# Source information
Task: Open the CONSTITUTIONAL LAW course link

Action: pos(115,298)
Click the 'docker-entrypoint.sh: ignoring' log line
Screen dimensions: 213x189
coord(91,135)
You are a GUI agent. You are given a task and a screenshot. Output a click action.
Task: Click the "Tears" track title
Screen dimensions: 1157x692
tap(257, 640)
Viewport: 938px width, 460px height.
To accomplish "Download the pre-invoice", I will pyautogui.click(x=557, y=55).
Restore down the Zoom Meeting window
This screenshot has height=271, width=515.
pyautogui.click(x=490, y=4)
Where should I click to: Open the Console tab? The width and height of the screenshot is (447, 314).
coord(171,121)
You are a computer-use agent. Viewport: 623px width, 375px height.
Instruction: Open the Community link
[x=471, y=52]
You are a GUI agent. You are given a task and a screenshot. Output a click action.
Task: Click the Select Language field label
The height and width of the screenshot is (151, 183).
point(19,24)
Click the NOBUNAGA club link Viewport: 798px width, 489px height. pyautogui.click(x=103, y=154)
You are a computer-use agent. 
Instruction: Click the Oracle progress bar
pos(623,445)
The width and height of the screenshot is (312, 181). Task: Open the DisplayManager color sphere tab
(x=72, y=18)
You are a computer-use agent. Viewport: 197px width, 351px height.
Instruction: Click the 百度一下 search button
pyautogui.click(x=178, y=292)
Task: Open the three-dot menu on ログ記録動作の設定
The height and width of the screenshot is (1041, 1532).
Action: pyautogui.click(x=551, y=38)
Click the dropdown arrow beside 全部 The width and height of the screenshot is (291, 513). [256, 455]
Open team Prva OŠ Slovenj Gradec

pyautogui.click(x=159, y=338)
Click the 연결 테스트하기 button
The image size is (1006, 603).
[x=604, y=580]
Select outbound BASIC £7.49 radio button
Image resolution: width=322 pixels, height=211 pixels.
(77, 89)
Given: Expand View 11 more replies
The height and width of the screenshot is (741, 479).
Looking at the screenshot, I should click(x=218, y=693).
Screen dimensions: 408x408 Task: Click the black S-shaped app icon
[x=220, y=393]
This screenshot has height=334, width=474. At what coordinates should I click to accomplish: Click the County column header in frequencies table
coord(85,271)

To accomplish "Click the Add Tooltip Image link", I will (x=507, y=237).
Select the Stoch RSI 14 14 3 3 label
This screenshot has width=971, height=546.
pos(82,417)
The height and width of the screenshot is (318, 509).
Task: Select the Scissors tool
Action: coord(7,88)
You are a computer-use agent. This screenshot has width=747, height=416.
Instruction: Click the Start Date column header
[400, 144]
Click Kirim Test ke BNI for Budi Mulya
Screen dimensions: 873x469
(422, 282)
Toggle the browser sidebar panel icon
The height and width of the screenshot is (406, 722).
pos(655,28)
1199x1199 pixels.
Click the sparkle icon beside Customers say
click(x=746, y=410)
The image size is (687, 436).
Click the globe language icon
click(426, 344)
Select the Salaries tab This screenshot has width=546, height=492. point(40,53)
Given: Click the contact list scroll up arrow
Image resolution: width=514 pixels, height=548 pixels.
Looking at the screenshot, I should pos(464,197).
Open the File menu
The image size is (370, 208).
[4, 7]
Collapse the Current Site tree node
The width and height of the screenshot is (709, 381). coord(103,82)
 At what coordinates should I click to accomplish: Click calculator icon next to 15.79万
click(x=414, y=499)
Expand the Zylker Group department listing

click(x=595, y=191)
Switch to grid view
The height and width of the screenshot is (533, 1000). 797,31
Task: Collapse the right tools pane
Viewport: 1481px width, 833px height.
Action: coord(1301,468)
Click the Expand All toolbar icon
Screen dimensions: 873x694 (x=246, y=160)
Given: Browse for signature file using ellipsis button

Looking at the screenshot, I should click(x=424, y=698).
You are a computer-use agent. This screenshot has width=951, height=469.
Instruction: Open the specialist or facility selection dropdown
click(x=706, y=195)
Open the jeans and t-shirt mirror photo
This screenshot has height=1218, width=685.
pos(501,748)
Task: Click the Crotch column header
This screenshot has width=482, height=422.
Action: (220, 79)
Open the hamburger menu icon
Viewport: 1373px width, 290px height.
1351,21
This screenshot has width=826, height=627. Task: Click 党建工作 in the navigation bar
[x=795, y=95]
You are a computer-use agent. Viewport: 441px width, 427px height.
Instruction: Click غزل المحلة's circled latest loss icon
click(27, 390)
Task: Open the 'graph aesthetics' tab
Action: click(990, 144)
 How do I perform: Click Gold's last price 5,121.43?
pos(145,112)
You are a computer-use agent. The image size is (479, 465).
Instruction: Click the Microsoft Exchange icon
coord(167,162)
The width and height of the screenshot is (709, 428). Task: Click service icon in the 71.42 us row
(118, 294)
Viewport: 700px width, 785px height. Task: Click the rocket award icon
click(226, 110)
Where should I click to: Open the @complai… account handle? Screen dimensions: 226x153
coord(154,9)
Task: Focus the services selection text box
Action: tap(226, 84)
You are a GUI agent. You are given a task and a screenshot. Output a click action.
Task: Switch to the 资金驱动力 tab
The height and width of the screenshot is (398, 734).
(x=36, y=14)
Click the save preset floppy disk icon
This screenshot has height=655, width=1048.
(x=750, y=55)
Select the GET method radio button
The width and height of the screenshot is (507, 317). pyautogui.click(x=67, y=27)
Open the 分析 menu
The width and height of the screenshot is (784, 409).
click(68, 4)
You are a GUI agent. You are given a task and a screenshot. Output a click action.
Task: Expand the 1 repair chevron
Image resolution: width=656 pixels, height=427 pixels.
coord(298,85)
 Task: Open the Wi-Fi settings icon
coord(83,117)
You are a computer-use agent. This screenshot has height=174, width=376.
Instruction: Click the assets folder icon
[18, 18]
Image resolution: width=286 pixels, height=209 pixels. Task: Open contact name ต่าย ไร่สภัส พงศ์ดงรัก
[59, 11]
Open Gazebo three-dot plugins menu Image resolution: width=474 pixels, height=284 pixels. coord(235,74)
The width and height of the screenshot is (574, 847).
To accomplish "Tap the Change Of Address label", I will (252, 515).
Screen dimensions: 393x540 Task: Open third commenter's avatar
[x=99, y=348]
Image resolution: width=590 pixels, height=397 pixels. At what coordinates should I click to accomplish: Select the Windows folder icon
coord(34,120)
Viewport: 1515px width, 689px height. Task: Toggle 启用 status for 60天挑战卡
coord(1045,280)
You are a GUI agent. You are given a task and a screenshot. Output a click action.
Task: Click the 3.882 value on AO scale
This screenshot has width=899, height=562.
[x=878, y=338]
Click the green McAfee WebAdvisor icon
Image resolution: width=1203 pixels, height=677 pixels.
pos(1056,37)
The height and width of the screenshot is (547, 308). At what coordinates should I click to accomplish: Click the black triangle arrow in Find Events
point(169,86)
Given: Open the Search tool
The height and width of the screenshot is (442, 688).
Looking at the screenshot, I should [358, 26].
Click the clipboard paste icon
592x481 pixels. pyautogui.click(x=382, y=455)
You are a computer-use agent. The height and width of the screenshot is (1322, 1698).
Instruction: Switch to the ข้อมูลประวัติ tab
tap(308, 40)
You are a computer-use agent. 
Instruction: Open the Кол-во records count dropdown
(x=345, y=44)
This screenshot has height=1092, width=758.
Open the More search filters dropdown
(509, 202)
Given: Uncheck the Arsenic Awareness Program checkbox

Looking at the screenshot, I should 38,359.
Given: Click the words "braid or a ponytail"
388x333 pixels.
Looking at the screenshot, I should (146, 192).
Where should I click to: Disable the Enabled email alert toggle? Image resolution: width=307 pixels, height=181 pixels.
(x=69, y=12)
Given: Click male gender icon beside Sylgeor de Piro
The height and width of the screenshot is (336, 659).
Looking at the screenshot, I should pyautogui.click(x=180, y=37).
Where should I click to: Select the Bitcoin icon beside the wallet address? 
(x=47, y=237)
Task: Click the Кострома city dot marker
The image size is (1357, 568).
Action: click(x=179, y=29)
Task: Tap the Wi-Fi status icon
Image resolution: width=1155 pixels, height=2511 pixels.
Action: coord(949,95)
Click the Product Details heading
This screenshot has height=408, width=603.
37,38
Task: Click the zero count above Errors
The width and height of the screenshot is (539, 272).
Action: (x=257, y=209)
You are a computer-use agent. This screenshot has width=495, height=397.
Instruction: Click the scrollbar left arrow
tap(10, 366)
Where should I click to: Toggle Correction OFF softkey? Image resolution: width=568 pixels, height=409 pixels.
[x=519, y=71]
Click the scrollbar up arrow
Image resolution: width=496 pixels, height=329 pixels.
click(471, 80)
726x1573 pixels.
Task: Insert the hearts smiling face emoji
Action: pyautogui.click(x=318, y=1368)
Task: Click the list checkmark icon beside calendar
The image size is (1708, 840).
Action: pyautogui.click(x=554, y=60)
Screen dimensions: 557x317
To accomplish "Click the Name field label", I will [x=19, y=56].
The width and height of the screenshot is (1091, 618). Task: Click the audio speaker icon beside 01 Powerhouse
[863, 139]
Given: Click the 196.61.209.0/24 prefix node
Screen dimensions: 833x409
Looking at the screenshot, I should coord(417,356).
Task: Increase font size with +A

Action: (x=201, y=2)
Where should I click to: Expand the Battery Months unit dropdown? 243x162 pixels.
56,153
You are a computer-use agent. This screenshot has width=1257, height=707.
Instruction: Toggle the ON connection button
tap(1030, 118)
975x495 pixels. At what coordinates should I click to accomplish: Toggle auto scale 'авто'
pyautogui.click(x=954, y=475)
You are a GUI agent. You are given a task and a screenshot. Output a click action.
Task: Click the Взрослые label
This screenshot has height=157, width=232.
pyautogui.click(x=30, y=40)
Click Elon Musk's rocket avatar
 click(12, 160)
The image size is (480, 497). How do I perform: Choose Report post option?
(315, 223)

# Task brief
Considering only the material above, set down every line from the one with "You are a computer-use agent. The height" to the one with "Task: Click the zero count above Errors", inclusive, exactly as written.

# Result
You are a computer-use agent. The height and width of the screenshot is (1322, 1698).
Instruction: Switch to the ข้อมูลประวัติ tab
tap(308, 40)
You are a computer-use agent. 
Instruction: Open the Кол-во records count dropdown
(x=345, y=44)
This screenshot has height=1092, width=758.
Open the More search filters dropdown
(509, 202)
Given: Uncheck the Arsenic Awareness Program checkbox

Looking at the screenshot, I should 38,359.
Given: Click the words "braid or a ponytail"
388x333 pixels.
Looking at the screenshot, I should (146, 192).
Where should I click to: Disable the Enabled email alert toggle? Image resolution: width=307 pixels, height=181 pixels.
(x=69, y=12)
Given: Click male gender icon beside Sylgeor de Piro
The height and width of the screenshot is (336, 659).
Looking at the screenshot, I should pyautogui.click(x=180, y=37).
Where should I click to: Select the Bitcoin icon beside the wallet address? 
(x=47, y=237)
Task: Click the Кострома city dot marker
The image size is (1357, 568).
Action: click(x=179, y=29)
Task: Tap the Wi-Fi status icon
Image resolution: width=1155 pixels, height=2511 pixels.
Action: coord(949,95)
Click the Product Details heading
This screenshot has height=408, width=603.
37,38
Task: Click the zero count above Errors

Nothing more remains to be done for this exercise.